--- PROBLEM STATEMENT ---
Check each line of the records below and collect those that include the word "return".

--- EXTRACTED DATA ---
· · · · · · ·

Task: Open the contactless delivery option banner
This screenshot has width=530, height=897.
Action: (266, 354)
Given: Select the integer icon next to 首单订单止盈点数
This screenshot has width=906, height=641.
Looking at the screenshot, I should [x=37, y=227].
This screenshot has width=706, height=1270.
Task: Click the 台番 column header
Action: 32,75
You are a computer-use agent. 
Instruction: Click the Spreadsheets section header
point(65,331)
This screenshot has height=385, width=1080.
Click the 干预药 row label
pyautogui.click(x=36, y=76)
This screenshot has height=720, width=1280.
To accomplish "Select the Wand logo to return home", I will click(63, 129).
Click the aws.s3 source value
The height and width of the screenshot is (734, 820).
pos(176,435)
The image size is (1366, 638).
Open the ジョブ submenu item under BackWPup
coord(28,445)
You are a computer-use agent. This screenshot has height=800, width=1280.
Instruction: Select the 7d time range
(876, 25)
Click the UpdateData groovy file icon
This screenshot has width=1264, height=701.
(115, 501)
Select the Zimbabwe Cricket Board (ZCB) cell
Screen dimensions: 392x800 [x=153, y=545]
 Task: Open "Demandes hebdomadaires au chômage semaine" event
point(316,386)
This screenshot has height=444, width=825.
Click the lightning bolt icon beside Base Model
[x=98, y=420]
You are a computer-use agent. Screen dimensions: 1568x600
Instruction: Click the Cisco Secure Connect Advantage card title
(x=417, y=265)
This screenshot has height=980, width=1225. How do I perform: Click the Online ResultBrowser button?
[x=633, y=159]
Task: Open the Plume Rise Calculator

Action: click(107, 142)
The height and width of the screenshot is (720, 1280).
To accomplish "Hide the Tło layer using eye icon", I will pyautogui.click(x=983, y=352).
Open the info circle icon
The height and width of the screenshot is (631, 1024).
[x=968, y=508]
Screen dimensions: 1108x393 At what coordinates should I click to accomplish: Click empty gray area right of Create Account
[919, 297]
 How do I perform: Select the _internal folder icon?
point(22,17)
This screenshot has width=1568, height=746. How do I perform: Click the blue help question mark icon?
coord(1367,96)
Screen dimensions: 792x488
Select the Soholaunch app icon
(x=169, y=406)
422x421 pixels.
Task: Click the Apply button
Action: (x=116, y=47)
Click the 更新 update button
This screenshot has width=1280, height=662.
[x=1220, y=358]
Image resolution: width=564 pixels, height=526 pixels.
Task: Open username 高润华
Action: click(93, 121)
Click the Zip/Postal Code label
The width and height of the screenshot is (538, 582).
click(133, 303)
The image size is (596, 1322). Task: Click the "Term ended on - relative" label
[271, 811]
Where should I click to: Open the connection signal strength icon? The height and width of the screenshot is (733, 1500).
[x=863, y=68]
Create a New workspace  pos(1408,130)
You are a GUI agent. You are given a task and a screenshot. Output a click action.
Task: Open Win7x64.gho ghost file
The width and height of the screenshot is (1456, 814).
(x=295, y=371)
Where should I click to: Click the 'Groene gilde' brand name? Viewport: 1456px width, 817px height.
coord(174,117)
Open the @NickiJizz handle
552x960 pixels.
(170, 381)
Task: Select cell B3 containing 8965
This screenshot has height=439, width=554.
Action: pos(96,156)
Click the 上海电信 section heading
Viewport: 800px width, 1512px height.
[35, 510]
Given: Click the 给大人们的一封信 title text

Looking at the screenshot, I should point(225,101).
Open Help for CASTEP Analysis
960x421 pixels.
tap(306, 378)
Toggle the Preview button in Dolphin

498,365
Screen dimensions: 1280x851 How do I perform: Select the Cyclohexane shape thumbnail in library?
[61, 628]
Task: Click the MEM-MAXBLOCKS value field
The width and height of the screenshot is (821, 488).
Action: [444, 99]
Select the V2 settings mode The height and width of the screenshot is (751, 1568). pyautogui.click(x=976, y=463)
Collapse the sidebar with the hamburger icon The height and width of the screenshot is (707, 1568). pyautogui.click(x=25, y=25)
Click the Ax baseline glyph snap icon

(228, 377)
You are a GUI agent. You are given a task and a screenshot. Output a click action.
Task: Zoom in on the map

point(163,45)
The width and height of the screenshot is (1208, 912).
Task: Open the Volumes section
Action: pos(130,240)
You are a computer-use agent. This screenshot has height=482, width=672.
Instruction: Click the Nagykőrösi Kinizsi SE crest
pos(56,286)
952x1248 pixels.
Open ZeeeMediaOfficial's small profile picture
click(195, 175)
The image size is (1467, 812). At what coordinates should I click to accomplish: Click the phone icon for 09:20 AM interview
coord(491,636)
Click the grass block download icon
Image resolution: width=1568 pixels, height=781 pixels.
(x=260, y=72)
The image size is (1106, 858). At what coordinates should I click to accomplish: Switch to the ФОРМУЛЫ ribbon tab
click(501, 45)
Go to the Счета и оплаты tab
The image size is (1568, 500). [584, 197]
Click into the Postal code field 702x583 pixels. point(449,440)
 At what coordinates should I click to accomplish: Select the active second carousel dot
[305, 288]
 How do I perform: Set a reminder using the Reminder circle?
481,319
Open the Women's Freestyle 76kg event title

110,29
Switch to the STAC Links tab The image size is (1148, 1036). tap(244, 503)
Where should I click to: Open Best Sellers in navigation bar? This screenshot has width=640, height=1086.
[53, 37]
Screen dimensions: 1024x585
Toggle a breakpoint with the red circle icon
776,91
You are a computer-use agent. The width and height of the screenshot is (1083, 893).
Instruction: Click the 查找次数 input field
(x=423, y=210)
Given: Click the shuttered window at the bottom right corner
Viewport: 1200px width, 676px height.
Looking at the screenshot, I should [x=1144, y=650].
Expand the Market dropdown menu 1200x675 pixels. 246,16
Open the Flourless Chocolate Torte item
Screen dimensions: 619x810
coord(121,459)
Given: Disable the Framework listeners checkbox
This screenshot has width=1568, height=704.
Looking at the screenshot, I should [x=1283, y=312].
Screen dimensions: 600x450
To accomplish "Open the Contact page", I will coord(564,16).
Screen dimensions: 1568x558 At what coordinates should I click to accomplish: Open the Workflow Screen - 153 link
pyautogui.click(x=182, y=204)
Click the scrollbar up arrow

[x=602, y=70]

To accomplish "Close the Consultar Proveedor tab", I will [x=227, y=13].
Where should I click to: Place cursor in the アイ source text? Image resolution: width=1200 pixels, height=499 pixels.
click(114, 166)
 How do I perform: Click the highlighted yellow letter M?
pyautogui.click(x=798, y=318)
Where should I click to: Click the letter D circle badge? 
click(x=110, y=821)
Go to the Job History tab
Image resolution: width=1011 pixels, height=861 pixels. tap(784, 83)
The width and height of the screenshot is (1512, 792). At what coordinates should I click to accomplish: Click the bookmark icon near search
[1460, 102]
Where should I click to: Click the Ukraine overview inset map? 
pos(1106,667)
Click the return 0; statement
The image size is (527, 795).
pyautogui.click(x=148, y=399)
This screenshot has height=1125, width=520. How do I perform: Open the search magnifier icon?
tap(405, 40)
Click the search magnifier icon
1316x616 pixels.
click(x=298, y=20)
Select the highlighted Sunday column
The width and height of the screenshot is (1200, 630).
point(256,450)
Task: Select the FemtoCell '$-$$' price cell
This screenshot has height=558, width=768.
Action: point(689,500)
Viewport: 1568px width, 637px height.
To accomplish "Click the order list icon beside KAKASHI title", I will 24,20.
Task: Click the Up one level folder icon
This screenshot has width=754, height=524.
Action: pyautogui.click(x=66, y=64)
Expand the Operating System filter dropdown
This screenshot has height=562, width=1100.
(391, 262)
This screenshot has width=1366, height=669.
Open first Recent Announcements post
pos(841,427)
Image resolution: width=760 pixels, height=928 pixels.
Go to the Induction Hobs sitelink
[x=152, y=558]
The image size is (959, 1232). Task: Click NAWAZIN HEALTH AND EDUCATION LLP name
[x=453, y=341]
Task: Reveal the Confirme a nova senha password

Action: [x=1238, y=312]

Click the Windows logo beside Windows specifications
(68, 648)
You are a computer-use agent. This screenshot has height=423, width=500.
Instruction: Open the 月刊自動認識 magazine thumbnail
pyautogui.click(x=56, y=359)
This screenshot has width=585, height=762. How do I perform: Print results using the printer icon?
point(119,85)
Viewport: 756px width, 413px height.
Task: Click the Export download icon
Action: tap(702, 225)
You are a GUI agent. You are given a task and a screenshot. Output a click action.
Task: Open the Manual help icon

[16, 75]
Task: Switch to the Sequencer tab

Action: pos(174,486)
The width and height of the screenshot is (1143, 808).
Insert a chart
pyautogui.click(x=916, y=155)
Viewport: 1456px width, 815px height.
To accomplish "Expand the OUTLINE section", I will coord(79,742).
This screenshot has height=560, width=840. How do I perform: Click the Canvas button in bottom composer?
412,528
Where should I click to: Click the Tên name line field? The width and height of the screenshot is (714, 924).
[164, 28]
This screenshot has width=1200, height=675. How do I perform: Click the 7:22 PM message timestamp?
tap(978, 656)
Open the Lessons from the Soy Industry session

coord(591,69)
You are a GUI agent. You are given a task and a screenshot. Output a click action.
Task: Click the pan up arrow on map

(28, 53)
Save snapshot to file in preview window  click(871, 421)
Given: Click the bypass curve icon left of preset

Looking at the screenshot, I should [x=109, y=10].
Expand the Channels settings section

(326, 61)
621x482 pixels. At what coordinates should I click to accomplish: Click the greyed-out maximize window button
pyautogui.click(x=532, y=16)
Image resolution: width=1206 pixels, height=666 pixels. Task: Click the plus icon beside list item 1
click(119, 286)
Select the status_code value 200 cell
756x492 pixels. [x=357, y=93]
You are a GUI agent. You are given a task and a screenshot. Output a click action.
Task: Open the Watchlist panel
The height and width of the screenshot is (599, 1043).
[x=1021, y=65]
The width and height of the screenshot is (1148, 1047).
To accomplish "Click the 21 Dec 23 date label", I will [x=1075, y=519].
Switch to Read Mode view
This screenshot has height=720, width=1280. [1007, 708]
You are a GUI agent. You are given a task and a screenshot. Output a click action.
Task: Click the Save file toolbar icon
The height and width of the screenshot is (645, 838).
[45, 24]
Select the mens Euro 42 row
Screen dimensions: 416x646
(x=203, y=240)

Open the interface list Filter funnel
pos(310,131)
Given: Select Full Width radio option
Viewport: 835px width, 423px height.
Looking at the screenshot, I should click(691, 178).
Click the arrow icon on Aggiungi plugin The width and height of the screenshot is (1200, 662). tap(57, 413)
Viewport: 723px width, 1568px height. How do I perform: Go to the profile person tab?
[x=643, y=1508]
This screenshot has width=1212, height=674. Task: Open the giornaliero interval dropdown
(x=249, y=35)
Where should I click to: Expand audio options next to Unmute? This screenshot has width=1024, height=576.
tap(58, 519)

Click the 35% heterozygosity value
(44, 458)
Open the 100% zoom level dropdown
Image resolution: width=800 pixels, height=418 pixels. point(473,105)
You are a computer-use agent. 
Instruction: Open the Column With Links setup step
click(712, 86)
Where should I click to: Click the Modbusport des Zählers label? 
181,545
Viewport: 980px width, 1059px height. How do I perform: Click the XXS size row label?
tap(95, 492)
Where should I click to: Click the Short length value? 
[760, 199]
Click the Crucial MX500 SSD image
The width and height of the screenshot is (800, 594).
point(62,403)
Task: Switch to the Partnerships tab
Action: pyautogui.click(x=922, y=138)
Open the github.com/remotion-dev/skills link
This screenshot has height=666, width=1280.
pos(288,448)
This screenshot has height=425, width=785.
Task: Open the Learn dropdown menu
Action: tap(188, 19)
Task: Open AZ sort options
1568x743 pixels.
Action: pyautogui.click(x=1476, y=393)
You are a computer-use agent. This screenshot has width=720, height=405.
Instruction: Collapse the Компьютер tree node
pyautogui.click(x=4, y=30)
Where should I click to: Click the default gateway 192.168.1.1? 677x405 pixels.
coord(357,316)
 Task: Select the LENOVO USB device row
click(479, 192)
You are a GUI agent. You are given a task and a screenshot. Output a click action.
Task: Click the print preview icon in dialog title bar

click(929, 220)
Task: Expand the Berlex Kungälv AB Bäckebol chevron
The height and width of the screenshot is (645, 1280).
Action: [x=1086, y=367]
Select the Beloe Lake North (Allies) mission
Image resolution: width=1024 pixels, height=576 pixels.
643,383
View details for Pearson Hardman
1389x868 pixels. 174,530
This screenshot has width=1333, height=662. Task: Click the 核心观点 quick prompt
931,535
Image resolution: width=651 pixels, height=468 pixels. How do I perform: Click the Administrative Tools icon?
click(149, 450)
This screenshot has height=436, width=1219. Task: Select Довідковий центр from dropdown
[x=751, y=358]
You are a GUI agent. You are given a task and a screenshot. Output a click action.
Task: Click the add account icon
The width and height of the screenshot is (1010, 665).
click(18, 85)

· · · · · · ·

--- EXERCISE SOLUTION ---
To accomplish "Select the Wand logo to return home", I will click(63, 129).
Click the return 0; statement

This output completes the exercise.